How our new AI feature earned 5% adoption in its first week


Since the launch of ChatGPT, a stampede of technology company leaders has been chasing the buzz: Everywhere I turn, another company is trumpeting their pioneering AI feature. But real business value comes from delivering product capabilities that matter to users, not just from using hot tech.

We achieved a 10x better return on engineering effort with AI by starting with core principles for what users need from your product, building an AI capability that supports that vision, and then measuring adoption to make sure it hits the mark.

Our first AI product feature was not aligned with this idea, and it took a month to reach a disappointing 0.5% adoption among returning users. After recentering on our core principles for what our users need from our product, we developed an “AI as agent” approach and shipped a new AI capability that exploded to 5% adoption in the first week. This formula for success in AI can be applied to almost any software product.

The waste of hype haste

Many startups, like ours, are often tempted by the allure of integrating the latest technology without a clear strategy. So after the groundbreaking release of the various incarnations of generative pretrained transformer (GPT) models from OpenAI, we began looking for a way to use large language model (LLM) AI technology in our product. Soon enough, we’d secured our spot aboard the hype train with a new AI-driven element in production.

This first AI capability was a small summarization feature that uses GPT to write a short paragraph describing each file our user uploads into our product. It gave us something to talk about and we made some marketing content, but it didn’t have a meaningful impact on our user experience.

Many startups are often tempted by the allure of integrating the latest technology without a clear strategy.

We knew this because none of our key metrics showed an appreciable change. Only 0.5% of returning users interacted with the description in the first month. Moreover, there was no improvement in user activation and no change in the pace of user signups.

When we thought about it from a wider perspective, it was clear that this feature would never move those metrics. The core value proposition of our product is about big data analysis and using data to understand the world.

Generating a few words about the uploaded file is not going to result in any significant analytical insight, which means it’s not going to do much to help our users. In our haste to deliver something AI-related, we’d missed out on delivering actual value.

Success with AI as agent: 10x better return

The AI approach that gave us success is an “AI as agent” principle that empowers our users to interact with data in our product via natural language. This recipe can be applied to just about any software product that is built on top of API calls.

After our initial AI feature, we’d checked the box, but we weren’t satisfied because we knew we could do better for our users. So we did what software engineers have been doing since the invention of programming languages, which was to get together for a hackathon.
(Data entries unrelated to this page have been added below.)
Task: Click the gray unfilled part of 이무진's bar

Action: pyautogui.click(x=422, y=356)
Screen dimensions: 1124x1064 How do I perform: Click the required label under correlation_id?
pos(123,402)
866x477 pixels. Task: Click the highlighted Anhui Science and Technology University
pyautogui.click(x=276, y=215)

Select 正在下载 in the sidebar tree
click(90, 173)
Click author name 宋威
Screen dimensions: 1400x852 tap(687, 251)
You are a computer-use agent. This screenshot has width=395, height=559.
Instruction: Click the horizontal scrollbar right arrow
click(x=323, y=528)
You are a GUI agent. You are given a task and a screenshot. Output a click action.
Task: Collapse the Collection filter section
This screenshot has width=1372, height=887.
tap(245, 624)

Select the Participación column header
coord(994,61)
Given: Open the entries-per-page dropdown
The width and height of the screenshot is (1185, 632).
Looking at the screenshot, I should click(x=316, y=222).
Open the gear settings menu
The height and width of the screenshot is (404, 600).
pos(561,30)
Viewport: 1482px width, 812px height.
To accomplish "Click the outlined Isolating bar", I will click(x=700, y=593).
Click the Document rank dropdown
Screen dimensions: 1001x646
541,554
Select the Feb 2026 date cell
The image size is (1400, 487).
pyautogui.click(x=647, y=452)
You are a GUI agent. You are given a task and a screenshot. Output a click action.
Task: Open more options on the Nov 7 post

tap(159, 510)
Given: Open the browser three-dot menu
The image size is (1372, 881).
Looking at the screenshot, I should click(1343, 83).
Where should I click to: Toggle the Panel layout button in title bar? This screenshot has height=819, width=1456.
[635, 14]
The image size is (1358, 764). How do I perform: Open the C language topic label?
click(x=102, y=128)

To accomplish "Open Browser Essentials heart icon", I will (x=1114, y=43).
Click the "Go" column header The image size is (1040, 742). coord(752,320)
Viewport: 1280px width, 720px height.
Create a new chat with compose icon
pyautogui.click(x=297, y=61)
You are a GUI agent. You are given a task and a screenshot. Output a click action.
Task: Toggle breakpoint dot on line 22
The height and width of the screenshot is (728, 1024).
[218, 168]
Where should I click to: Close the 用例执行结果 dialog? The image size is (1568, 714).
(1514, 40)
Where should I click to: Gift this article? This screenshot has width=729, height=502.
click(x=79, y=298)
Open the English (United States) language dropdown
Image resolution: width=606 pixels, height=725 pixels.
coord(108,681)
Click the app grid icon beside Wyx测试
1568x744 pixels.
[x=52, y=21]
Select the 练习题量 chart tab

From this hackathon, we implemented an AI agent that acts on behalf of the user.

The agent uses our own product by making API calls to the same API endpoints that our web front end calls. It constructs the API calls based on a natural language conversation with the user, attempting to fulfill what the user is asking it to do. The agent’s actions are manifested in our web user interface as a result of the API calls, just as if the user had taken the actions themselves.